Em Junho do ano passado, a propósito da admissão ou não à celebração da Eucaristia, coloquei aqui uma espécie de exercícios de casuística. Um deles era: «Um grupo de jovens (ou menos jovens...) de uma cidade com valores morais mais conservadores, organiza-se em locais que sabem ser de encontro de homossexuais, para os atacar e agredir. Fazem alarde da "proeza" e, portanto, é do conhecimento geral. Poderão ser admitidos à comunhão eucarística?».

Retomo a questão no momento em que se fala de acrescentar ao elenco dos "crimes de ódio" aqueles de motivações homófobas, porque me parece que a posição da Igreja, não só através daqueles com maior responsabilidade, mas de todos os cristãos, poderá ajudar a atacar as raízes desse tipo de crimes.
O pecado surge antes do crime. Diz Jesus que "todo aquele que se encolerizar contra o se u irmão terá de responder no tribunal; aquele que chamar ao seu irmão 'Cretino!' estará sujeito ao julgamento do Sinédrio; aquele que lhe chamar 'Louco' terá de responder na geena de fogo" (Mt 5, 22). Ou seja: há uma responsabilidade individual em relação aos próprios sentimentos, uma necessidade de permanente exercício de conversão. Porque é sempre mais fácil alimentar o ódio do que olhar para o outro como idêntico a nós.
As grandes manifestações de ódio revelam-se na exaltação das diferenças, sobretudo como motivo de afirmação de superioridade. Muitas vezes a exaltação obsessiva e até a distorção de determinados pontos da doutrina da Igreja potenciam a criação de preconceitos geradores de ódio. A história dos cristãos está cheia de exemplos disso e só nos faz bem termos consciência desses erros.

A Igreja tem que ajudar a contrariar esses sinais de ódio sobretudo através do testemunho.
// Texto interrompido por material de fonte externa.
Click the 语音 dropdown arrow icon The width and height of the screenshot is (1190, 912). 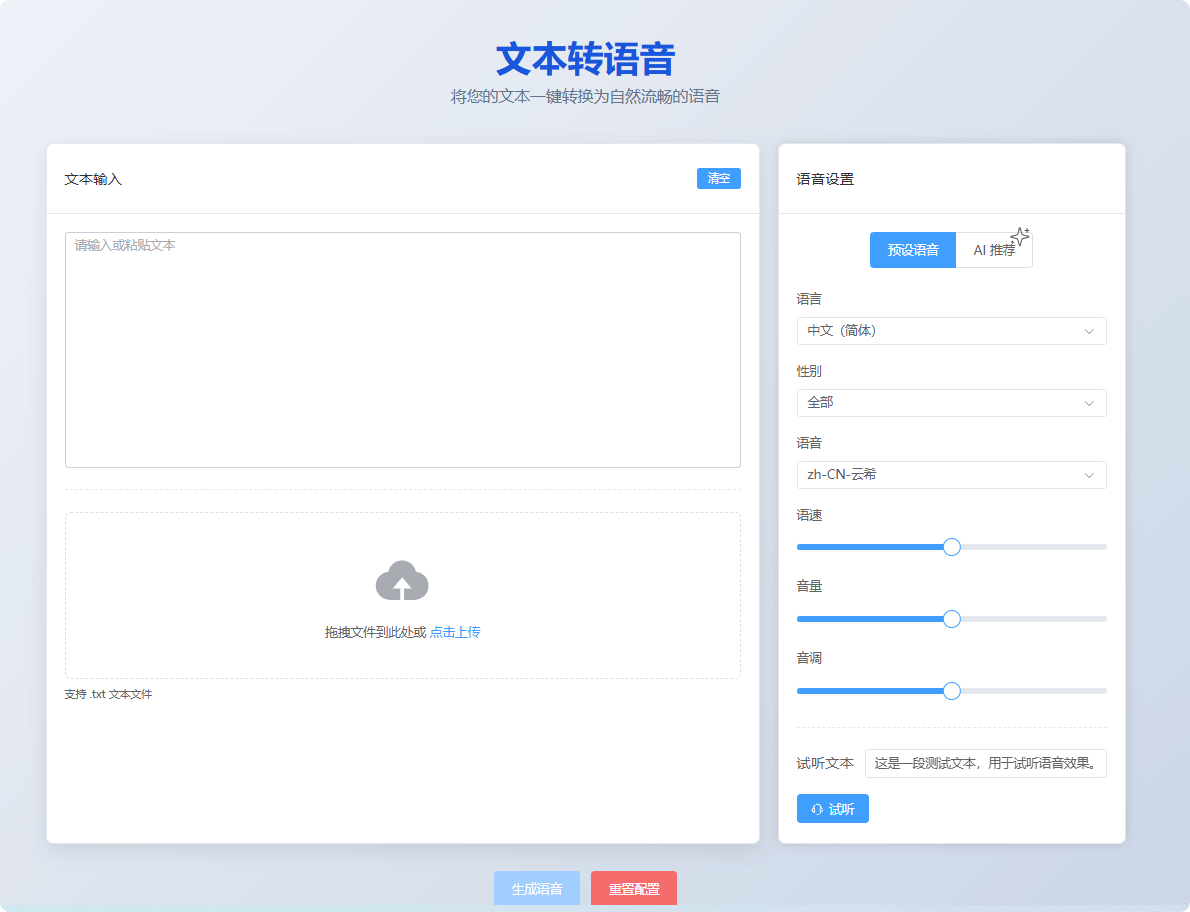(x=1089, y=475)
Temos que saber distinguir o pecado do pecador. Temos que prever o alcance daquilo que dizemos e fazemos para que não seja entendido como pretexto para a violência. Temos que promover o aprofundamento das nossas convicções, com bases seguras e firmadas na inteligência e no amor. Temos que clarificar, nas nossas comunidades, se achamos correcto celebrar a Eucaristia juntamente com quem age, motivado pelo ódio, contra o vizinho do lado, contra os de outras convicções, contra os de outros clubes, contra homossexuais ou outro qualquer grupo ou modo de agir ou pensar.
Também por isto passa a vontade da Igreja de humanizar a sociedade, de que falava o Cardeal-Patriarca na sua mensagem do Natal do ano passado.